Tanya Gold Tanya Gold

Food: Eating like a Miliband

issue 14 January 2012

I came to the Gay Hussar for gags about the Labour party; to find some wreckage of its glory days. Except the Labour party doesn’t have glory days — only tiny breaks in the blue space-time continuum when a) it isn’t eating itself and b) it manages to convince a country of snobs that voting Labour doesn’t mean they aren’t posh or mightn’t, at some vague point in the future, become posh. Now it has spat out a leader who makes David Cameron look normal. ‘Beaker from the Muppets,’ says my boyfriend, when Ed appears on TV. ‘Not the face. The expression.’ And the Gay Hussar is Labour’s canteen. The food, I should remind you, is Hungarian.

So here it is, the same as it has always been — a gaudy red chocolate box, a little battered, as if a deranged grandmother has hurled it across the room and stamped on it. It clings to the end of Greek Street, ready to fall into Soho Square. I walk in, armed with a reservation I do not need. The Gay Hussar is emptier than a TUC conference in Dubai — not so much Gay as Desiccated and About to Sell its Body Parts at a Discount. The waiter looks surprised to see me. It is like the time I went to the Varna Town Museum. They were so amazed to have a punter, they threw a party and served champagne.

Inside, the walls are covered with Martin Rowson cartoons. I like Rowson: he paints souls and his squashed and stretched faces bespeak rotting. There are books too — real books, not painted ones — and Peter Mandelson’s biography My Days as a Christopher Lee Impersonator is actually facing outwards. Since I am on Peter Mandelson, I would like to say that, contrary to the report in Private Eye, Peter Mandelson did not make me cry during the election campaign. You do not have to be a Peter ­Mandelson-ologist to realise he cries himself to sleep quite often and I almost never do.

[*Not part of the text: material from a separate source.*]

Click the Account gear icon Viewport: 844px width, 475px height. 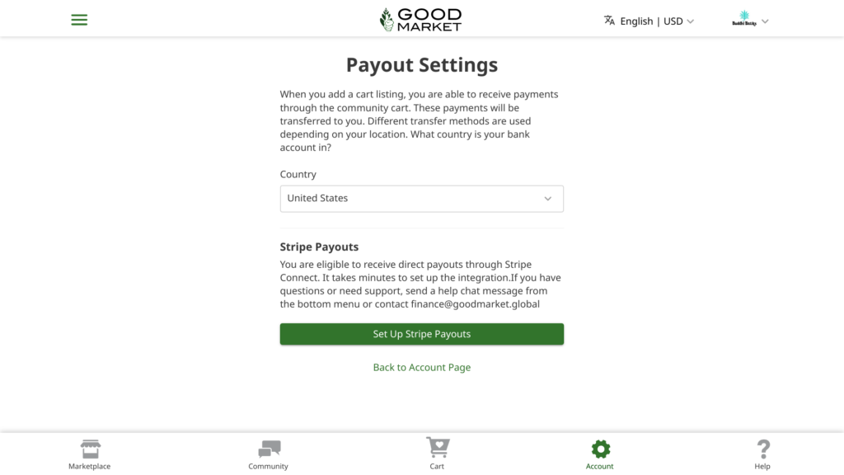coord(600,449)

The menu is proper Eastern European food; that is, it could, if it wished, rise and shoot you in the face. It is stews, soups and 1,001 things to do to a pig. In Romania, they think pigs are a vegetable. On the table is a bowl of fat red chillis. Maybe Neil Kinnock should have had a Labour chilli, not a rose. It might make people think Labour is hot. I have invited a right-wing friend for comic effect but even he is wilting. He arrives and sinks into a polemic about the evils of inheritance tax. Say something interesting, I tell him. OK, he says. This restaurant — and he looks around — is Conservative. His evidence, I believe, is the presence of a tablecloth and the absence of single mothers (‘sperm bandits’) wearing Burberry and beating their children with sticks. You don’t have to be a Tory to use a tablecloth, I say. He pouts, sucks down some red.

We have goulash soup and duck foie gras; then a schnitzel and a venison stew. I had fresher food in Bulgaria but I didn’t get to pass a photograph of Gordon Brown looking wracked on the way to the loo in Bulgaria. I ask the waiter — does Ed Miliband come here? ‘Yes,’ he says, ‘And his brother too. But never at the same time.’ Tories come here too, he adds; and they are very friendly with Labour. ‘I have been here 16 years,’ he says. ‘Meetings. Always meetings.’ I stare at the promotional material. The Gay Hussar has included a very detailed floor plan. I don’t know why. The pudding is almost inedible and the waiter takes it off the bill unasked, because he is probably a socialist. I like this restaurant with its soggy potatoes and its memories, clinging, like a ghastly metaphor, to the past.

The Gay Hussar, 2 Greek Street, London W1D 4NB, tel: 020 7437 0973.